Please graph the following function: y = tan (2(theta) + (pi)) + 1
To graph the function y = tan(2θ + π) + 1, we need to follow a few steps:
Step 1: Determine the period of the function.
The period of the tangent function is π, which means it repeats itself every π units.
Step 2: Determine the vertical asymptotes.
The vertical asymptotes occur when tan(2θ + π) is undefined, which happens when 2θ + π = (n + 1/2)π, where n is an integer. Solving for θ, we have θ = (n + 1/4)π. These are the vertical asymptotes.

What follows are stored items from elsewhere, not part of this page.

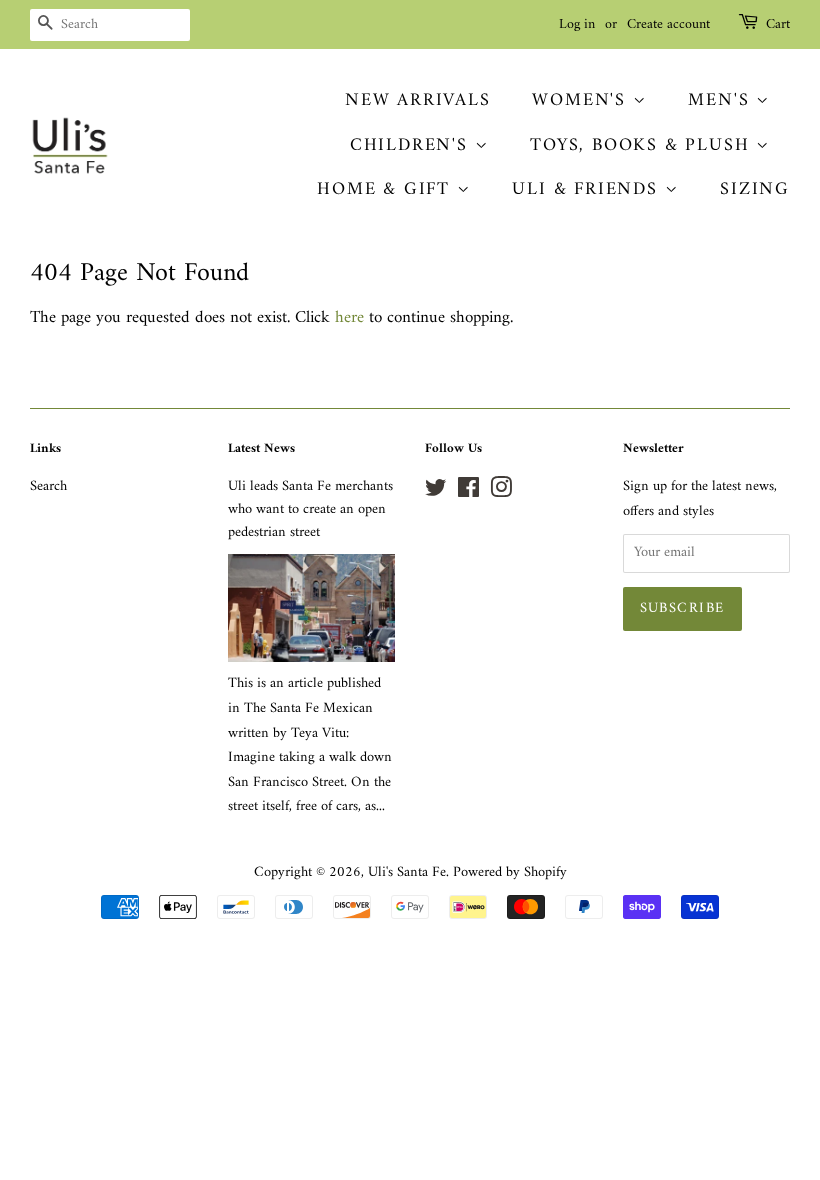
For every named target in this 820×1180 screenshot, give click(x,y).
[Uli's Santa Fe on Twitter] (436, 492)
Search (48, 486)
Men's (722, 100)
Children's (412, 145)
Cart (778, 25)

Step 3: Determine the x-intercepts.
To find the x-intercepts, we need to solve the equation tan(2θ + π) + 1 = 0. By subtracting 1 from both sides, we get tan(2θ + π) = -1. The x-intercepts occur when the tangent of the angle is -1, which happens at θ = (n + 1/8)π.
Step 4: Sketch the graph.
Using the information from steps 1-3, we can now sketch the graph of the function y = tan(2θ + π) + 1.
Note: The tan function has a vertical asymptote at θ = (n + 1/4)π, where n is an integer. It also has x-intercepts at θ = (n + 1/8)π, where n is an integer.
Please keep in mind that the graph of the tangent function repeats itself every period π, so when sketching the graph, you only need to show one period.